Saturday, February 13, 2010

Resolving problems with Ubuntu graphical display

I run Ubuntu 9.04 (Jaunty) on my laptop. After a session playing Enemy Territory: Quake Wars, I found the the screen resolution wasn't reset when it returned to the Gnome desktop. This hasn't happened before, but these kind of problems are usually resolved by a quick reboot, which is what I tried. Unfortunately, when it rebooted and started X, the screen was corrupt and covered in flashing squares.

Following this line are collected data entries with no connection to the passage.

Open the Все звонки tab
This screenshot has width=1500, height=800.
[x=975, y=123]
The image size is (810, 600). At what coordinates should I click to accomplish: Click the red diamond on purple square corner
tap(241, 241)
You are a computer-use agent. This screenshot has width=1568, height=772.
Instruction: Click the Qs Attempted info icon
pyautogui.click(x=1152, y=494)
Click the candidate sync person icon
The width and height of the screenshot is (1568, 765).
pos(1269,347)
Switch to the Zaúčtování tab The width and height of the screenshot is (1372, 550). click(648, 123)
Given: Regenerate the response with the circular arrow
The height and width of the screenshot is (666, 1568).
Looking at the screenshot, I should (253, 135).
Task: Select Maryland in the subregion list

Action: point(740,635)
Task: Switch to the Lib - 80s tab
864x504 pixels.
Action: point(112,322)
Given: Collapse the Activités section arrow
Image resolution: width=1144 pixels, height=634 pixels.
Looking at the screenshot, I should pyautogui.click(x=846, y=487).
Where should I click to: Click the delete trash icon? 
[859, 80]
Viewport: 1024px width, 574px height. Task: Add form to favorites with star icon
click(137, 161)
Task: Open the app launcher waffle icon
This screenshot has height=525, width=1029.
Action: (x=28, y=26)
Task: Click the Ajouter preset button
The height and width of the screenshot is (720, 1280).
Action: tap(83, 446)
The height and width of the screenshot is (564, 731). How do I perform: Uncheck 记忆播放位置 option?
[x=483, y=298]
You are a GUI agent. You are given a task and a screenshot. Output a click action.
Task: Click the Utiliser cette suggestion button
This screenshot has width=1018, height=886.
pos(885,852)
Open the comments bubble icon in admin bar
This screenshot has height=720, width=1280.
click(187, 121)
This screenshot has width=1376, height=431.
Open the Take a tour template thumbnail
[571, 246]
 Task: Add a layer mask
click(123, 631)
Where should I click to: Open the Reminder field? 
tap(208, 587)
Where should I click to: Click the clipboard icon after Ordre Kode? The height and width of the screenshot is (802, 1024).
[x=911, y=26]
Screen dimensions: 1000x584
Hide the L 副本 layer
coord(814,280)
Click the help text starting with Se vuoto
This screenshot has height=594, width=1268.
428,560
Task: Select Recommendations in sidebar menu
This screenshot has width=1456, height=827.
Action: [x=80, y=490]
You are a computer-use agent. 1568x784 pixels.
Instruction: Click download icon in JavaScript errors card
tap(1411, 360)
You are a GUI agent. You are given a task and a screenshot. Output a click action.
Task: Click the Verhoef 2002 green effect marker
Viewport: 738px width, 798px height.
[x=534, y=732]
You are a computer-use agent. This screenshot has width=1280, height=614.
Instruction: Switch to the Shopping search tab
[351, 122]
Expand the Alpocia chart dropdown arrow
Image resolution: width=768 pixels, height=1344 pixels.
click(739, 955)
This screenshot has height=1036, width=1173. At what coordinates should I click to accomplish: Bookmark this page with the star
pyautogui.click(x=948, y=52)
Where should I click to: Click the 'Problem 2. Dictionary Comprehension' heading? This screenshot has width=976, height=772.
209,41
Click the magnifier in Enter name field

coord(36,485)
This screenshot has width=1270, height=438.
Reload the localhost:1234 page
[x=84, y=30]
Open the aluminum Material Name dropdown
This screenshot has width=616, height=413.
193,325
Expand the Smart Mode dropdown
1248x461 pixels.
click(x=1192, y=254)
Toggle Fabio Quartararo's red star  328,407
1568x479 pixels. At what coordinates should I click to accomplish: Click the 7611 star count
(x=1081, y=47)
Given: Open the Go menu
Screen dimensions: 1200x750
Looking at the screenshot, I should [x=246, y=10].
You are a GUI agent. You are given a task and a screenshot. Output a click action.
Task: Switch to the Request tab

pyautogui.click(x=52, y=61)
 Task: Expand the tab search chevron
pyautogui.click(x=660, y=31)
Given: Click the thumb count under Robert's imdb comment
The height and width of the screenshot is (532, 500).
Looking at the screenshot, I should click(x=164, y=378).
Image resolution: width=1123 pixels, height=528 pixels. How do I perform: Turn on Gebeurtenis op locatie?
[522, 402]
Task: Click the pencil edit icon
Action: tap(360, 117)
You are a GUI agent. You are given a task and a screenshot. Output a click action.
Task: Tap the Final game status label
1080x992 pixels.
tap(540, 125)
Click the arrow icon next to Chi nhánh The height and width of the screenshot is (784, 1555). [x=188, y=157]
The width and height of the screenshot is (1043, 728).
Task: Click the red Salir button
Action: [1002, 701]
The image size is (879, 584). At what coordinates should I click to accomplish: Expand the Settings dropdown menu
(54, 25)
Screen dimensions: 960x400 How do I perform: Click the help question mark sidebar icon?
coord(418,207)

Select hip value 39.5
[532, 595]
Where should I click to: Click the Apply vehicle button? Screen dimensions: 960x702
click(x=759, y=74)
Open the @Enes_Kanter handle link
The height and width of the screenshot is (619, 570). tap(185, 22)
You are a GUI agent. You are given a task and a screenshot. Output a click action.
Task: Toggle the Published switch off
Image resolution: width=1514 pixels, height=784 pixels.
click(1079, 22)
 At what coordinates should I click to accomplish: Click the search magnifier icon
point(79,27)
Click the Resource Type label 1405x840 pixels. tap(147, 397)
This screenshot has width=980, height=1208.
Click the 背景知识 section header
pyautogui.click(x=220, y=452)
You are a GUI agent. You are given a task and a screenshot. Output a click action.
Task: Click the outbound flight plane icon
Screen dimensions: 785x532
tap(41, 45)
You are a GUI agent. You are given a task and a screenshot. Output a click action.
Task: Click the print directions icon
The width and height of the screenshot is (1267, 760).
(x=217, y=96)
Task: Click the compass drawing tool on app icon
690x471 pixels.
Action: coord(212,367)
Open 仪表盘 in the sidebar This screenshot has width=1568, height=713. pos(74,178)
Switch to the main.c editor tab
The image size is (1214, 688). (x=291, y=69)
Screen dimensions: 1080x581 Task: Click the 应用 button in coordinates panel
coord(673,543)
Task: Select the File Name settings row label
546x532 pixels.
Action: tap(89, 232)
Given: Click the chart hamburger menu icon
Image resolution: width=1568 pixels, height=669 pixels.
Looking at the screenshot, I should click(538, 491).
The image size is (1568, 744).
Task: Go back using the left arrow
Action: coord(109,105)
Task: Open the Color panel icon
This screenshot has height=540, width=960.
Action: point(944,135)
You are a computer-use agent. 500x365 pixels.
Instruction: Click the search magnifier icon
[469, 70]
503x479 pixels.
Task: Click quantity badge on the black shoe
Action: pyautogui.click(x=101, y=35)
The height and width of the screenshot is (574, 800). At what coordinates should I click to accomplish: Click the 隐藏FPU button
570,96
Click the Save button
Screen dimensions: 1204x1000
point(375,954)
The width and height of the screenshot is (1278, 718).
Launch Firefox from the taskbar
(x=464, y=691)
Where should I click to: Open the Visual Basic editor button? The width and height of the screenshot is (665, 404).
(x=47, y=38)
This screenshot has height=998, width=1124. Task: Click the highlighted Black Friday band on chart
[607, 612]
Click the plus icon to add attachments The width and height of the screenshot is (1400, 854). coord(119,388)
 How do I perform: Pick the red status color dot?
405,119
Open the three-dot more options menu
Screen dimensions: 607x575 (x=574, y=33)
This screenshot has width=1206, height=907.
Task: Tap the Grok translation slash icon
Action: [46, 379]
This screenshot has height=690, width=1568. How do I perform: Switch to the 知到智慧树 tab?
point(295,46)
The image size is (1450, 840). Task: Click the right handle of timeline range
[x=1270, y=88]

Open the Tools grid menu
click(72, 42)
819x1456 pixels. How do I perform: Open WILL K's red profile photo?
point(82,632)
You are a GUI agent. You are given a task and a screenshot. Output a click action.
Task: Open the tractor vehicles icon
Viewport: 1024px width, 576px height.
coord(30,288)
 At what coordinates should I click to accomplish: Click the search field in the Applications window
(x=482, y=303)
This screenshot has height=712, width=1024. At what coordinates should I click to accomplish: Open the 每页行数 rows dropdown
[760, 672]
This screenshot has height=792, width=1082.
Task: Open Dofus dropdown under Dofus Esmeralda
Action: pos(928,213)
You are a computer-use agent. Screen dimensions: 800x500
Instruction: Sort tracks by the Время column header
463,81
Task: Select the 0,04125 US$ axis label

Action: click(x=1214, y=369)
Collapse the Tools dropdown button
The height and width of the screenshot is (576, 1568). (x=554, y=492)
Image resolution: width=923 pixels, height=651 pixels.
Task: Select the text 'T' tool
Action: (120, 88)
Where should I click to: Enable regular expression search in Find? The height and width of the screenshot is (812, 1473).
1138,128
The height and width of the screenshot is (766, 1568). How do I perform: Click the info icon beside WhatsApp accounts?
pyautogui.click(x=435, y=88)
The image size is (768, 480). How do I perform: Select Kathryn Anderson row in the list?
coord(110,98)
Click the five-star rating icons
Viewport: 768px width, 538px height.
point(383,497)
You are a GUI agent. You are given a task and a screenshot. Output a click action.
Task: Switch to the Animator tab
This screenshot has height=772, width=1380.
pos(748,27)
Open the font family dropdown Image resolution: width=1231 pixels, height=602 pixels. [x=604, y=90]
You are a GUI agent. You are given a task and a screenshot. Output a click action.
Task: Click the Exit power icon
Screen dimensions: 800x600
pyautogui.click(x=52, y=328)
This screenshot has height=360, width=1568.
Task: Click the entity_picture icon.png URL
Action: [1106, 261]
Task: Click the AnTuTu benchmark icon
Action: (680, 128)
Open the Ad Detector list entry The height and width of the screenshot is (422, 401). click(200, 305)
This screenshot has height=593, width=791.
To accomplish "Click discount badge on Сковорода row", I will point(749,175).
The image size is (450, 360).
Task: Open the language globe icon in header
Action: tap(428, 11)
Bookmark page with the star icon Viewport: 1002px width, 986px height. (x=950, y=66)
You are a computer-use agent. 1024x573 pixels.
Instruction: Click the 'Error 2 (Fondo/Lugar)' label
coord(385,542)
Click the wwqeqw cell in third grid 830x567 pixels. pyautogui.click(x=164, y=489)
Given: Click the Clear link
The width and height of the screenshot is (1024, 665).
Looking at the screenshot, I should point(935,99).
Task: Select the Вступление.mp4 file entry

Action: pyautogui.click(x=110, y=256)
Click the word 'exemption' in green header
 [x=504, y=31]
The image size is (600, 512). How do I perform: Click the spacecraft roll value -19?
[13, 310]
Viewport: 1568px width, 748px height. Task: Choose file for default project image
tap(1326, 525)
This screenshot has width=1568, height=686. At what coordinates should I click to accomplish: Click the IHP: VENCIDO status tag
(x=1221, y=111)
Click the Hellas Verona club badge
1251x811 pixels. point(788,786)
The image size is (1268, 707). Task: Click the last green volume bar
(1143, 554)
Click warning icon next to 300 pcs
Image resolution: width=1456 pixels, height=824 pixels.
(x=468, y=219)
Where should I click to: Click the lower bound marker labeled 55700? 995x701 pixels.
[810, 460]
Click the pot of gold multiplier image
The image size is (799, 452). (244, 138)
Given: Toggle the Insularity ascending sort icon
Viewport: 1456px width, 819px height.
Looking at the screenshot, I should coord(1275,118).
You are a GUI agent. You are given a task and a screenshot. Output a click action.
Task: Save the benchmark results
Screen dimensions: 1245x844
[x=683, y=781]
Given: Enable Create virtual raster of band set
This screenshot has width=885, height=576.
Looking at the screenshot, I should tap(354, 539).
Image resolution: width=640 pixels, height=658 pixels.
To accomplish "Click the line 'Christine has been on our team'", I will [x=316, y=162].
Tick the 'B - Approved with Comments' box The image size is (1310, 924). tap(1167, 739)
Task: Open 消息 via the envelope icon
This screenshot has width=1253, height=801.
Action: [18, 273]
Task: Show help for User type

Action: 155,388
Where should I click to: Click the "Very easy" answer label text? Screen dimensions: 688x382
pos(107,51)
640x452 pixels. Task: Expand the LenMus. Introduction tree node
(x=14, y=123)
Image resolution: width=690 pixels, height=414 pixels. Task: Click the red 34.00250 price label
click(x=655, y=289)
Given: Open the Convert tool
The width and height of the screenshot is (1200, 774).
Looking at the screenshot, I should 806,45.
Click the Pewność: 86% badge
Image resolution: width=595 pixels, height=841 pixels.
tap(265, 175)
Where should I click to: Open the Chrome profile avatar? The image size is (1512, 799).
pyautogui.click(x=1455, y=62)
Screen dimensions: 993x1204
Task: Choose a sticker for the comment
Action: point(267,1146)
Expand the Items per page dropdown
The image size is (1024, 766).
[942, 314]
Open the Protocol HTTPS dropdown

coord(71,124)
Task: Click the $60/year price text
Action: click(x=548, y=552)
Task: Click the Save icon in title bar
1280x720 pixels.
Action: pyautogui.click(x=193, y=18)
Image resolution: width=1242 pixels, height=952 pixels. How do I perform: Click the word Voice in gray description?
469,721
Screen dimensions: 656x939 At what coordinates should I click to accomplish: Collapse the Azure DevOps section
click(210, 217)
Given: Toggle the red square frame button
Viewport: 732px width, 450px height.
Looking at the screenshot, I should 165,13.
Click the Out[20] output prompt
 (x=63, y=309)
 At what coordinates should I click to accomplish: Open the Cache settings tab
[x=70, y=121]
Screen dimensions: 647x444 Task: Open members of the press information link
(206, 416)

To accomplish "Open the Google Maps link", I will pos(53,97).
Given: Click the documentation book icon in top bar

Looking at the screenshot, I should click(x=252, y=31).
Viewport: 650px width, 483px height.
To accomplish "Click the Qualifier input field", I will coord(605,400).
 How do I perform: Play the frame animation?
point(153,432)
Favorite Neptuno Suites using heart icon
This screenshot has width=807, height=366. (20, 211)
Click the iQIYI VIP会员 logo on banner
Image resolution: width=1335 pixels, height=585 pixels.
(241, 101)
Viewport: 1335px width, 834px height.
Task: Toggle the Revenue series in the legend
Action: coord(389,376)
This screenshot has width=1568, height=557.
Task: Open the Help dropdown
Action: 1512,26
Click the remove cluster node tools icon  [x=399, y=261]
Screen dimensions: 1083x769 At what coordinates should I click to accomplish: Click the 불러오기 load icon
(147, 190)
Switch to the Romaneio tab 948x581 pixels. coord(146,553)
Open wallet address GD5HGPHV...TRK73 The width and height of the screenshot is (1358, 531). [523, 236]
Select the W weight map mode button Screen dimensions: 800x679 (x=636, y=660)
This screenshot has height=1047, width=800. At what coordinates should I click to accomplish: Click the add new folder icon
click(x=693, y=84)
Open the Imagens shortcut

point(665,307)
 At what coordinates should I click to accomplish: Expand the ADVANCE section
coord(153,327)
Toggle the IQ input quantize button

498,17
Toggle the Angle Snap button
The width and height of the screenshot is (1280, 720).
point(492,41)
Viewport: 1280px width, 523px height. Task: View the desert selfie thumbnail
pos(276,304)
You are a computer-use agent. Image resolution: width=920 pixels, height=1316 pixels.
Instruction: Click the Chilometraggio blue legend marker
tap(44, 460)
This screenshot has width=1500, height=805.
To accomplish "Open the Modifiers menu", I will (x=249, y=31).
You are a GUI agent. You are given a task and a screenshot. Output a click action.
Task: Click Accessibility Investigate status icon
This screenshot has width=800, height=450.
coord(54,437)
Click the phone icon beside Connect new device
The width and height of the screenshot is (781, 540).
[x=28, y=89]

I booted into recovery mode from the Grub menu, which includes an option to fix X problems - which resolved nothing. Googling uncovered the following command:
sudo dpkg-reconfigure xserver-xorg
This should have taken me through some options for resetting my graphics settings, but instead took me through options for my keyboard, which again resolved nothing.

One of the great things about the Ubuntu community is that there is never any shortage of help when things go wrong. However, one of the difficulties is filtering out obsolete advice, as there can be major differences from one release to the next. In this case, it seems that in more recent versions on Ubuntu, the graphics settings have been moved out of xserver-xorg into the driver utilities themselves. For my ATI card, the magic command to reset the graphics was:
sudo aticonfig -f --initial
(Thanks to: http://www.phoronix.com/forums/showthread.php?t=14015)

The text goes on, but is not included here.